### Task requirements
Count the lines in the material below that contain the string "should", matching case exactly, and give only the number.

### The input
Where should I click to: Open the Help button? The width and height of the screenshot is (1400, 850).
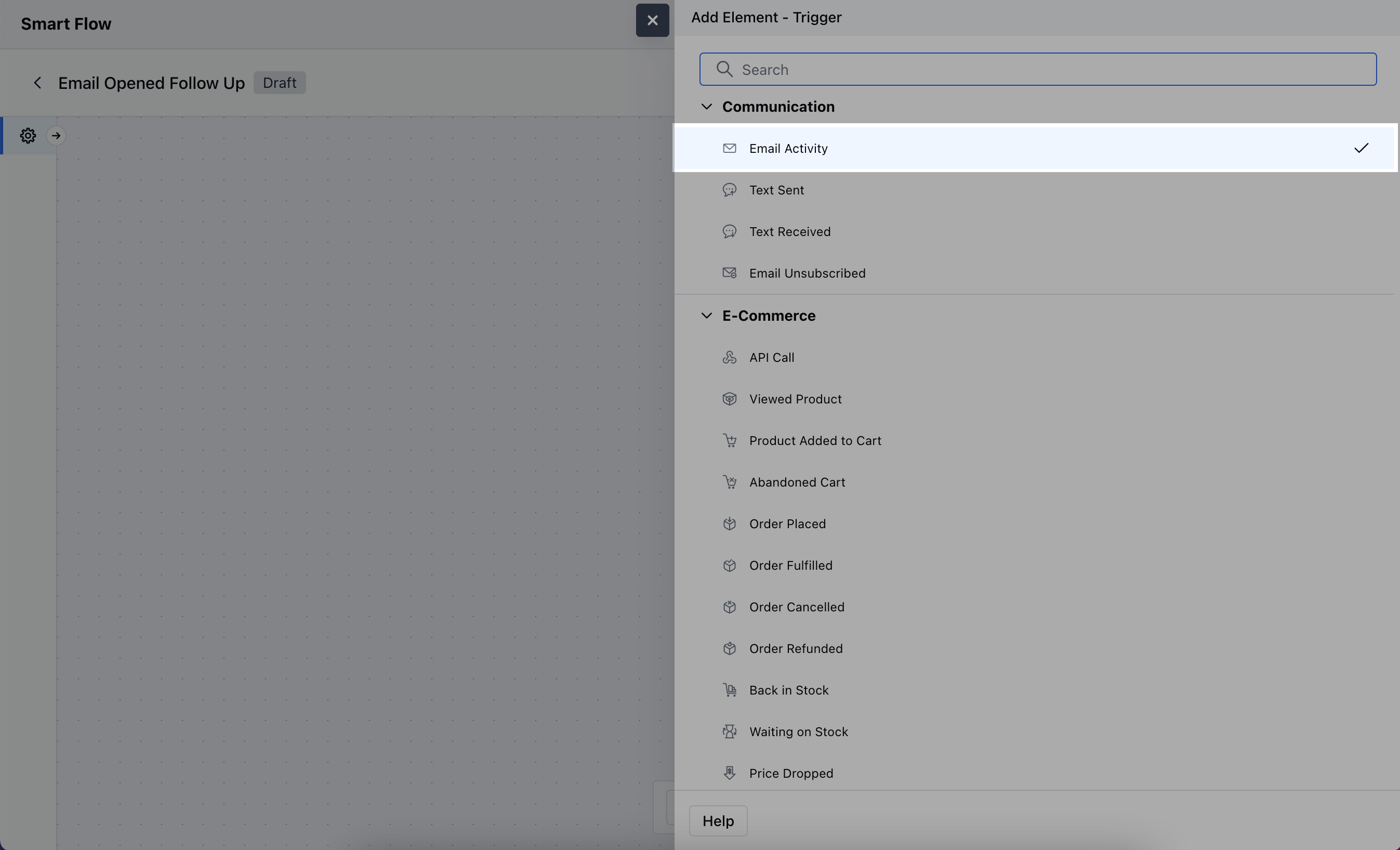pyautogui.click(x=718, y=820)
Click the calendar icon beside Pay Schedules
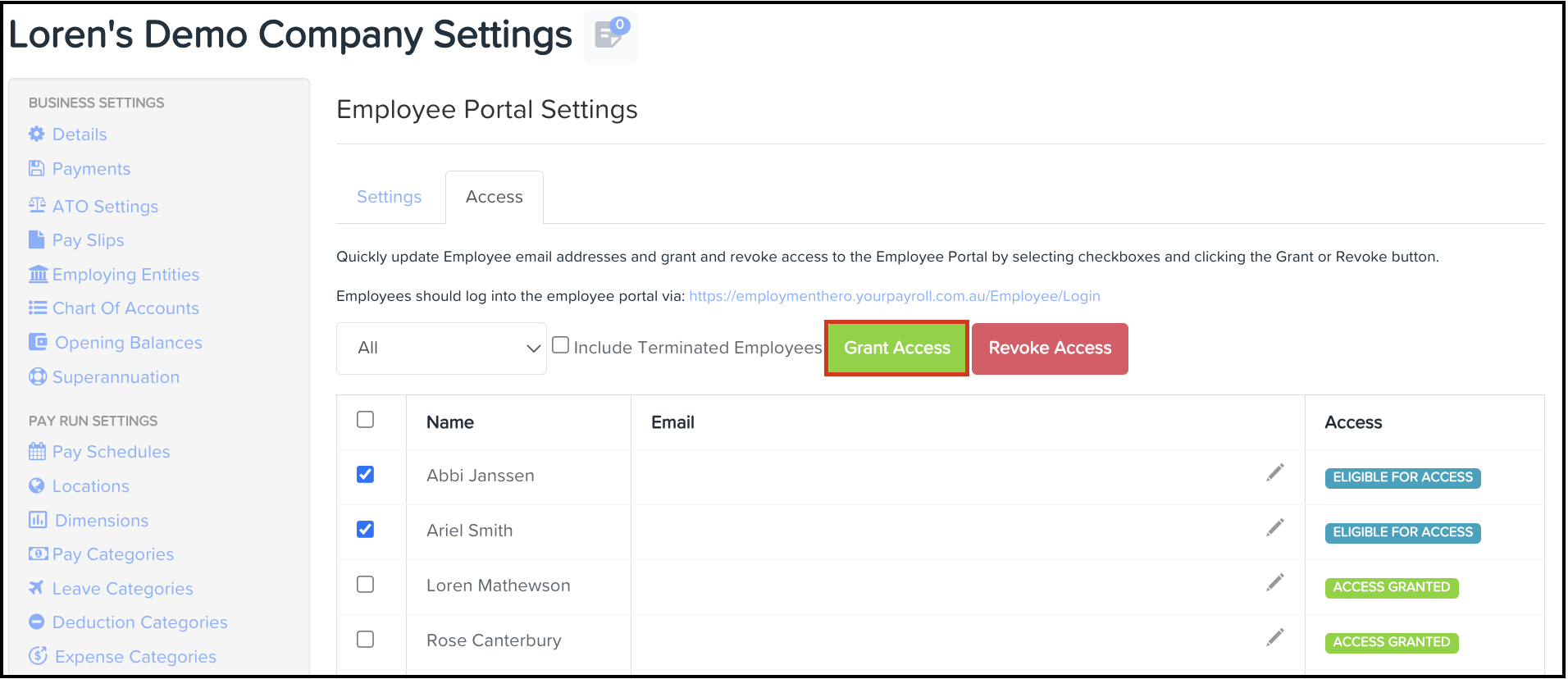1568x679 pixels. click(x=37, y=451)
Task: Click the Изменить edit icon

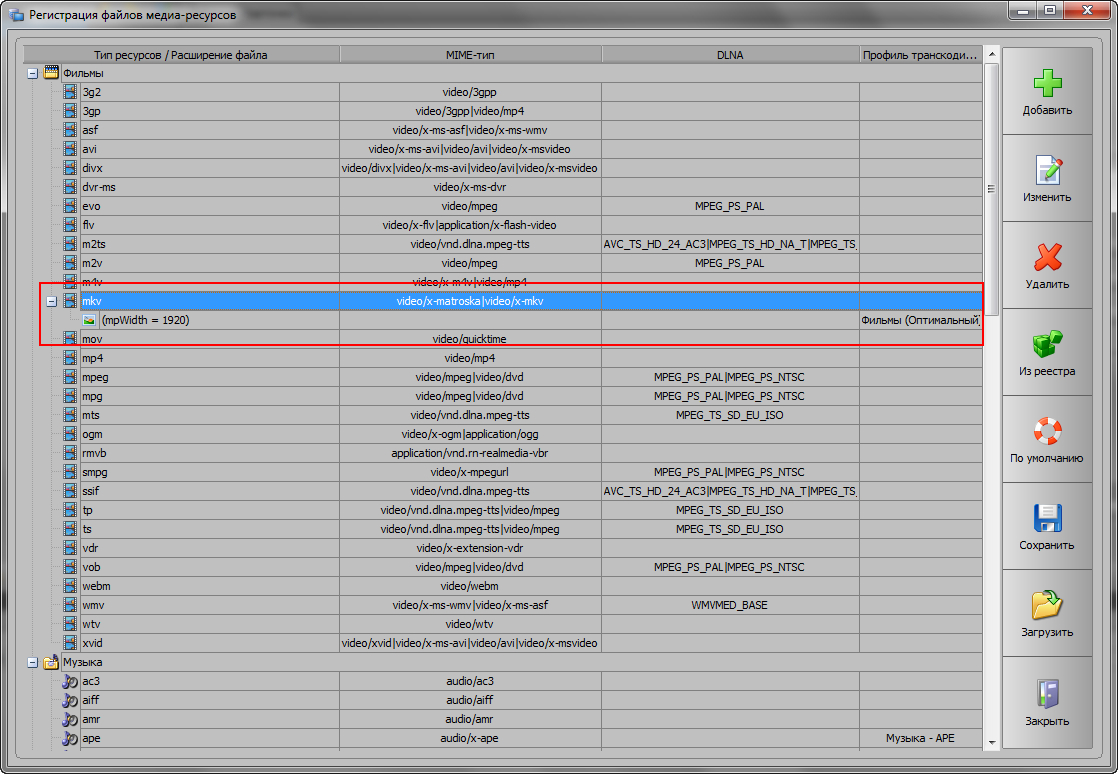Action: [1047, 171]
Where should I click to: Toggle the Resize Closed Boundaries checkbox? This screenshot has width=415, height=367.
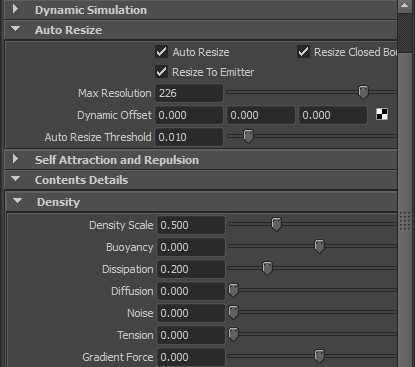(303, 52)
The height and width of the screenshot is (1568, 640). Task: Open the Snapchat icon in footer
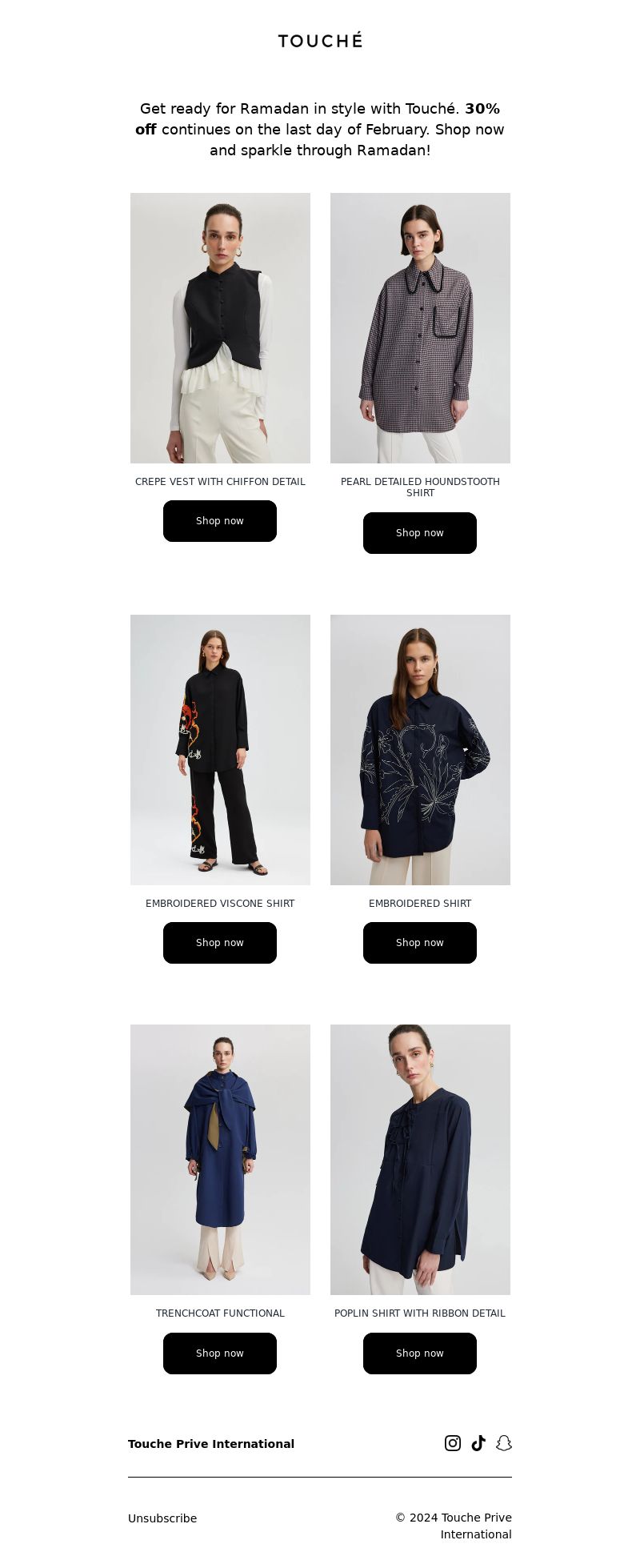[x=503, y=1443]
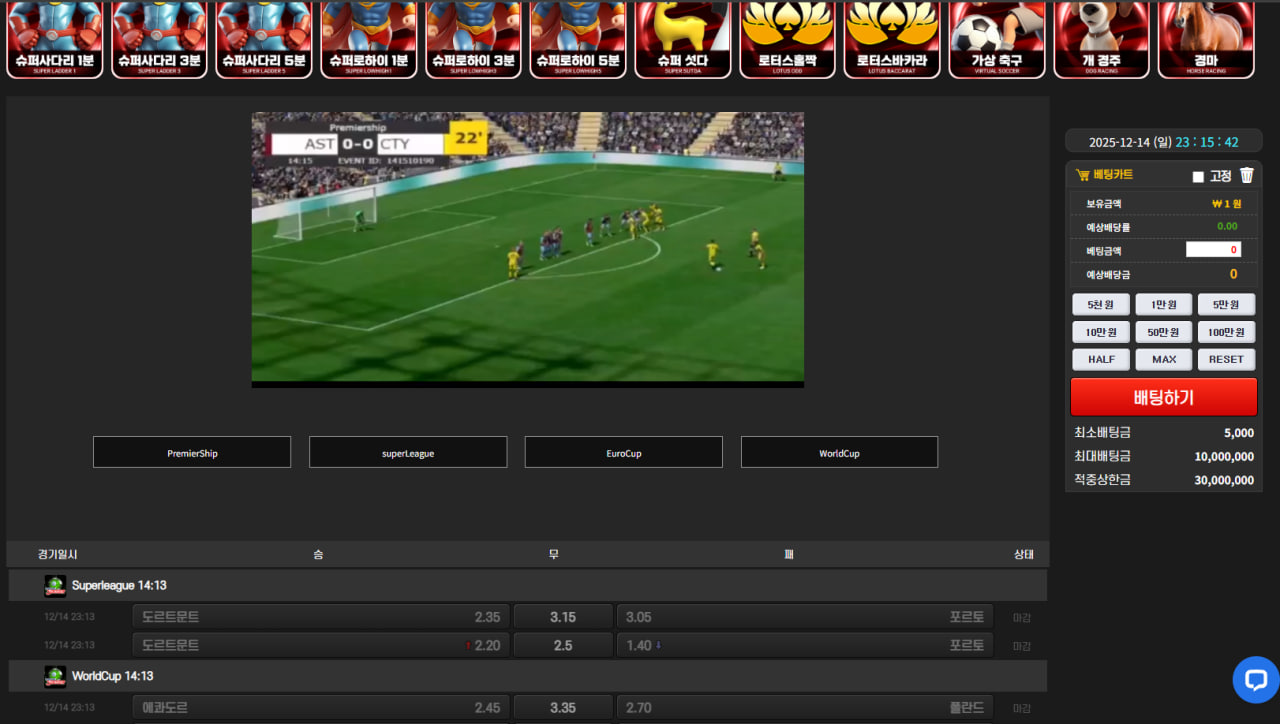Enable the 고정 checkbox in betting cart
The width and height of the screenshot is (1280, 724).
click(x=1198, y=177)

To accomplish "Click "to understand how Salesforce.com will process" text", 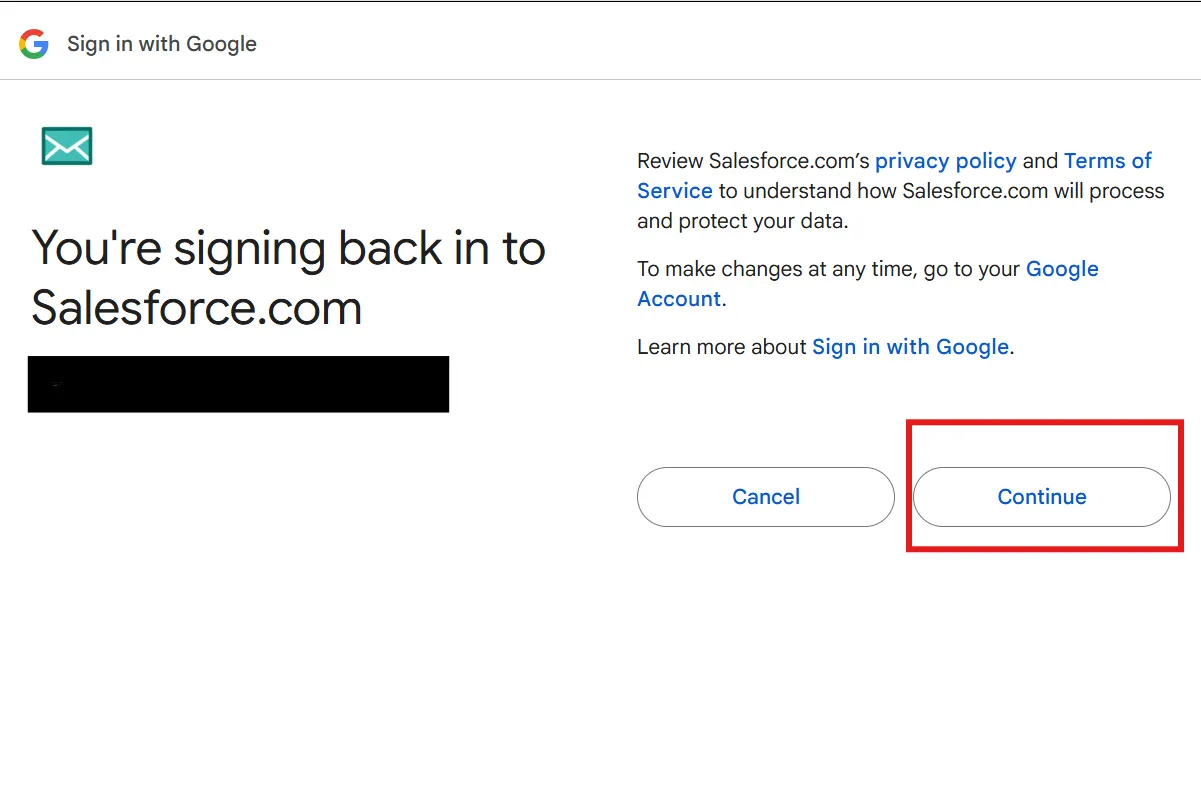I will pos(940,191).
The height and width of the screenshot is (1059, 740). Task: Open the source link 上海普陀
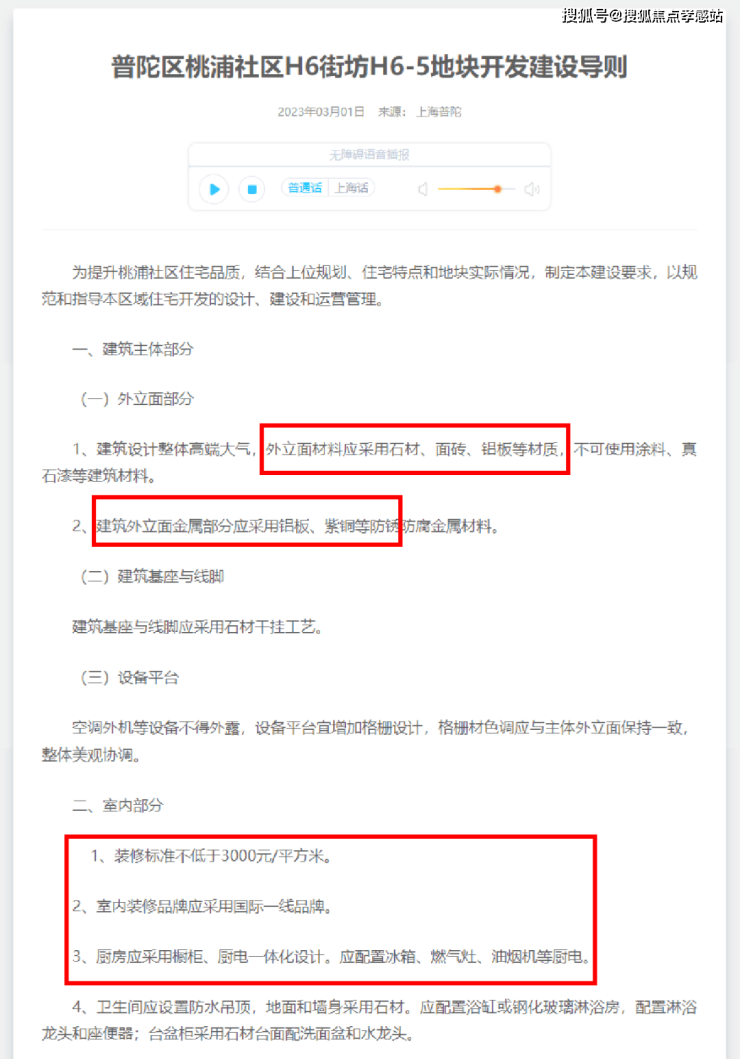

### Result of this task
2